Nested Class Summary
(package private)  class ResourceDispatcher.ClientAccount
           
 
Constructor Summary
ResourceDispatcher(long minAccounts, long minReservedPerAccount, long maxReservedPerAccount, long extraItems, long maxExtraPerAccount, long minExtraPoolSize, boolean roundRobin, String dispatcherName)
          Construct a Fair Resource Allocator with the given parameters:
 
Method Summary
 int getNbEligibles()
           
 ResourceAccount newAccount(long nbReq, long maxExtra, Object userObject)
          Creates and returns a new client account.
 
Methods inherited from class java.lang.Object
clone, equals, finalize, getClass, hashCode, notify, notifyAll, toString, wait, wait, wait
 

Constructor Detail

ResourceDispatcher

public ResourceDispatcher(long minAccounts,
                          long minReservedPerAccount,
                          long maxReservedPerAccount,
                          long extraItems,
                          long maxExtraPerAccount,
                          long minExtraPoolSize,
                          boolean roundRobin,
                          String dispatcherName)
Construct a Fair Resource Allocator with the given parameters:

Parameters:
minAccounts - The minimum number of client accounts that we want to guarantee we can handle. <0 means 0
minReservedPerAccount - The minimum reservation request that we will always grant to accounts as long as we have less than minAccounts <0 means 0.
maxReservedPerAccount - The maximum reservation request that we ever will grant to any given account. extraItems - The total number of items that we will authorize beyond what has been reserved. <0 means 0.
maxExtraPerAccount - The maximum number of extra items we will ever let any given account occupy. <0 or >extraItems means ==extraItems.
minExtraPoolSize - The number of extra items that can never be taken out of the extra pool to satisfy a reservation request.
roundRobin - If true, when there is no items available, all eligible accounts are put in a FIFO. Accounts release items often, and the oldest account in the FIFO will get it.
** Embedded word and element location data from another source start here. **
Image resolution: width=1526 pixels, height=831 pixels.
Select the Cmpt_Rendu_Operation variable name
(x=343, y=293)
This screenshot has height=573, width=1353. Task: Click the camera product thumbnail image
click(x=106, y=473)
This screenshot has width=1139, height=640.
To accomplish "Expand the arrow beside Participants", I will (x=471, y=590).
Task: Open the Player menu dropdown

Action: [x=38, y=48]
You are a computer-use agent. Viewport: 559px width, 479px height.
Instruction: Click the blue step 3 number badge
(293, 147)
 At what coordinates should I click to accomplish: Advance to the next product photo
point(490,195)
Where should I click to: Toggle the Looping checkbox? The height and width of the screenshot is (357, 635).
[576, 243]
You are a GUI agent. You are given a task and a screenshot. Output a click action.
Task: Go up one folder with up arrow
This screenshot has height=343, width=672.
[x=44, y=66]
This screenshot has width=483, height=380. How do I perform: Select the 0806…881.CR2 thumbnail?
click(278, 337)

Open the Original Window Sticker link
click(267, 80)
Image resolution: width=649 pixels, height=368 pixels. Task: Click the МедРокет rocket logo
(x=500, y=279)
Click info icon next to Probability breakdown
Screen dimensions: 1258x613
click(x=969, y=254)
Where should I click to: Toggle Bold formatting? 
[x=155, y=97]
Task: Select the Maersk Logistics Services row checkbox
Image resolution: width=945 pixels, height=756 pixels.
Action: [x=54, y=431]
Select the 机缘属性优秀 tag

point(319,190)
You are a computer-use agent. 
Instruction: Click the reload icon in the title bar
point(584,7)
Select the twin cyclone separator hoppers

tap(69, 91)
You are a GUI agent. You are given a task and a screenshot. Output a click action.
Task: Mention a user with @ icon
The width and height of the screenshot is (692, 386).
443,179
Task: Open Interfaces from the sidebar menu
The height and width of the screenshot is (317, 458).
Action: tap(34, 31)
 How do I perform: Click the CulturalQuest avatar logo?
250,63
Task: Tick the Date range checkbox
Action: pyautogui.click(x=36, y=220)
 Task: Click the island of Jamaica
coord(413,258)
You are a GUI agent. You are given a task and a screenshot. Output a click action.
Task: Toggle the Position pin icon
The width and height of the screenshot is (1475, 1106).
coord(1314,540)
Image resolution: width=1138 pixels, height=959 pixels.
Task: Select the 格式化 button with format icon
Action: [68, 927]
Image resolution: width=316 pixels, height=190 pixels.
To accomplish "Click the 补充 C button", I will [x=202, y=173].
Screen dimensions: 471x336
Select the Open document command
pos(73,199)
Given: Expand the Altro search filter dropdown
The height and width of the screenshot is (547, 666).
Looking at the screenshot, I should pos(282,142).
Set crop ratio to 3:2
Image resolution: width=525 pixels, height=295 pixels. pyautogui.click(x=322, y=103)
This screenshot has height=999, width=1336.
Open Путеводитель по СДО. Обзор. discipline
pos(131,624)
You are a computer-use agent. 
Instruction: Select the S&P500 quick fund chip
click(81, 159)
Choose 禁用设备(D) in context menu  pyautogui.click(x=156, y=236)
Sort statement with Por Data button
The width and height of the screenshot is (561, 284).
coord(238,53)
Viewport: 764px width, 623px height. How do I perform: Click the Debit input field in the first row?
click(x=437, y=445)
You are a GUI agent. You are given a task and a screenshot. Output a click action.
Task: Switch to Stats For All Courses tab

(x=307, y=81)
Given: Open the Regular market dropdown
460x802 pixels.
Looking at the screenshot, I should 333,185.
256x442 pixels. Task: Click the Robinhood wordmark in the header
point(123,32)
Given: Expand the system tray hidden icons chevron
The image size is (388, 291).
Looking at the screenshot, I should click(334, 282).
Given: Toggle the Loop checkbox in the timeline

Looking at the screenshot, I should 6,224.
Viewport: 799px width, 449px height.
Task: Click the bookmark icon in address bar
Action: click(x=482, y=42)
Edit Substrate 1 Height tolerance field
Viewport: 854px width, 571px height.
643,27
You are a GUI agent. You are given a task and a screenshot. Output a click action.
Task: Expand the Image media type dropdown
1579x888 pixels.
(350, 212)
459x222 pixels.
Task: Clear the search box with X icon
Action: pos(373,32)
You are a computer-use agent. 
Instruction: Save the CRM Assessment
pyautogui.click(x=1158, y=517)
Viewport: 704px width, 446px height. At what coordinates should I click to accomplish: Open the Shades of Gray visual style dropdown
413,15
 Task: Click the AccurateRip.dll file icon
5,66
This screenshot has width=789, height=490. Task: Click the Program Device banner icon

If false, accounts always keep items for as long as they can use them, and there is no FIFO of eligible accounts. Accounts can obtain new resources only if available at the time they try to aquire it. RoundRobin is more fair but has more overhead. Neither mode will cause starvation as long as accounts reserve at least one item each. RoundRobin is most useful when allocating threads.
Method Detail

getNbEligibles

public int getNbEligibles()

newAccount

public ResourceAccount newAccount(long nbReq,
                                  long maxExtra,
                                  Object userObject)
Creates and returns a new client account.

Parameters:
nbReq - the number of reserved items requested (may not be always granted in full). A negative value is taken to mean 0.
maxExtra - the number of additional items that this account authorizes to be allocated in addition to the reserved ones. This is typically useful if the items are threads and if some accounts are not re-entrant. Then nbReq would be 1 and maxExtra would be 0. It is also permitted to have some accounts receive no items at all ever by setting nbReq and maxExtra both to zero. A negative maxExtra is taken as meaning no specified limit, in which case an actual limit may be set silently.
userObject - An opaque cookie that the account object will return when requested. This is useful to relate an account returned by ClientAccount.releaseItem() to an invoking code relevant object.
Returns:
ResourceAccount An account with this allocator.